Down the street, a Santa Claus look-alike sipped beer out of a paper cup while announcing his resolution to stop doing just that. Now 59, Mario claimed he'd been drinking since he was 10, and his attempts to leave the bottle had failed. "I tried it one year." And? "Then I celebrated the year." He chuckled maniacally and gave us a fist bump.

At the Powell Street BART plaza, D.J. took a break from hawking directions to confused tourists to tell his woeful tale. Two years ago, he said, he fell down paralyzed in the alley behind the Westfield mall after a cyst on his spine ruptured. He'd finally willed himself out of a wheelchair five months ago, but wanted to wean himself off the OxyContin he takes three times a day. He hoped to check into a drug detox after his birthday on Jan. 12.

Wishing him luck, we walked over to Ed, who was hawking Street Sheets to three girls descending the stairs to the BART station with "Oh, man! Here come Charlie's Angels!" One responded with, "We're the poorest ladies," and he grumbled something about liars. His resolution? "To get a job to get out of this crap here. And to get folks to say something to you for once." It wasn't going so well. When he offered a newspaper to a man talking in Spanish into his cellphone, the guy waved him off: "Mañana, mañana." Ed has learned that the real translation of "mañana" isn't "tomorrow," but "never."

In front of the glowing Weinstein Gallery on Union Square, things weren't going much better for Vicente Blupriest — Blue for short — a Hurricane Katrina exile who played harmonica in front of a sign that read, "I ain't no lazy beggar that don't do shit to earn a tip." With a graying beard and wary eyes, Blue counted his income so far: $1.80 in change. He threw the coins into his bucket, sending a dime and penny careening down the sidewalk. His resolution? "To get something to eat. Anybody give a damn if I eat, raise your hand." No response. Despondent, he blew into his harmonica, singing bluesy verses between fills: Mama said there'd be days like these, things get rough ...
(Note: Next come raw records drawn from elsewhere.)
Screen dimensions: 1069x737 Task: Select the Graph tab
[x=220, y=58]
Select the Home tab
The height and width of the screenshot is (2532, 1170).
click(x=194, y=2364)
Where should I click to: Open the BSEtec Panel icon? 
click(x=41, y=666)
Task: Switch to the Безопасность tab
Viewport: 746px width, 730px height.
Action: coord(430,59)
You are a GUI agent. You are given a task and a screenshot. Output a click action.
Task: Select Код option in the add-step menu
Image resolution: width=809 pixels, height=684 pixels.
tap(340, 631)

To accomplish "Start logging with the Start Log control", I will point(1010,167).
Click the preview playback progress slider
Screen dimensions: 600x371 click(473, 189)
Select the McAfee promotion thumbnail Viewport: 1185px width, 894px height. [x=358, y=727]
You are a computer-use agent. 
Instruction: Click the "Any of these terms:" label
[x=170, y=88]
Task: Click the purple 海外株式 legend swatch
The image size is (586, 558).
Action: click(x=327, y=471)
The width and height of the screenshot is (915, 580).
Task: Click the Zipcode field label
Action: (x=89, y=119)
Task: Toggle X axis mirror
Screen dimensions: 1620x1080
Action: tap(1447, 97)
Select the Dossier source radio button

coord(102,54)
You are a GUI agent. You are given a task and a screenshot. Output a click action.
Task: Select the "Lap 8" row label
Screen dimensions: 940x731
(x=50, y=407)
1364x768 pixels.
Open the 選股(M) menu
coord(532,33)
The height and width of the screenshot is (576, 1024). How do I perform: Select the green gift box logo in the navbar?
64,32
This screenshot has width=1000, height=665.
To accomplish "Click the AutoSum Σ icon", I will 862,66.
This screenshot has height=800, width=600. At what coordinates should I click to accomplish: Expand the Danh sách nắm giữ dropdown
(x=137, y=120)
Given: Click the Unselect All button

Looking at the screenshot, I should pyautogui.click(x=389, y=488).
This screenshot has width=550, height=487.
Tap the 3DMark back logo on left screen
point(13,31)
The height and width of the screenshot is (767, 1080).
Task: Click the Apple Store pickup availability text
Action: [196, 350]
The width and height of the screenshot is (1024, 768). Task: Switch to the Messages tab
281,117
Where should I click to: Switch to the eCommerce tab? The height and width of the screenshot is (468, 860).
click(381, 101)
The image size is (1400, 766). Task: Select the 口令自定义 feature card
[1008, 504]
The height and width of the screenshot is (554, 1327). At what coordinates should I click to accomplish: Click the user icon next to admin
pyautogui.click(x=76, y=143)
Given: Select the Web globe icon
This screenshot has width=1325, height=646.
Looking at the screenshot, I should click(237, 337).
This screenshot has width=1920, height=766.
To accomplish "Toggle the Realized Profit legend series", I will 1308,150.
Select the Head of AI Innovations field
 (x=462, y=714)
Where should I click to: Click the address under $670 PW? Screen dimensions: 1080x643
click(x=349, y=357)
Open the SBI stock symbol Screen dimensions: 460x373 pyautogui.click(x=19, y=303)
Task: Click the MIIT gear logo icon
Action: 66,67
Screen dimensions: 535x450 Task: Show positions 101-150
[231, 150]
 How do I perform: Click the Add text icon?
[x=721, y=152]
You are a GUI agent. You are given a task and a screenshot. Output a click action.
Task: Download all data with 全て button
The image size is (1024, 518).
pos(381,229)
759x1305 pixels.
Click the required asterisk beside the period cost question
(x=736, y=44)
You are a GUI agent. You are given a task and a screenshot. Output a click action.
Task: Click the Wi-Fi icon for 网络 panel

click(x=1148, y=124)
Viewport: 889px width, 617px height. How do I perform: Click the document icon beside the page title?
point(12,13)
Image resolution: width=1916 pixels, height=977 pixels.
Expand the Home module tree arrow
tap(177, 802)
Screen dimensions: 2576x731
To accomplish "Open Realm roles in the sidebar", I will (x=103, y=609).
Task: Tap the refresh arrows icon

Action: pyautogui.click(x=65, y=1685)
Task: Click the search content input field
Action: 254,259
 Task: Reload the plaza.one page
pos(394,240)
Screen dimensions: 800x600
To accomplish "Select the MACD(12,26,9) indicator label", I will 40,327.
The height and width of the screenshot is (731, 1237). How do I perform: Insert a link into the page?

On Market Street, Jeremy, a friendly 27-year-old with rotting teeth, sat down to his New Year's feast: ribs and oyster leftovers left by passersby, chased by beer deceptively stored in a coffee cup. By now, we could guess his resolution for 2010: to quit drinking. A trio of punks stopped to ask, "Do y'all need some weed, Percocet, Xanax?" He declined. Now, if this year he could just do the same with malt liquor.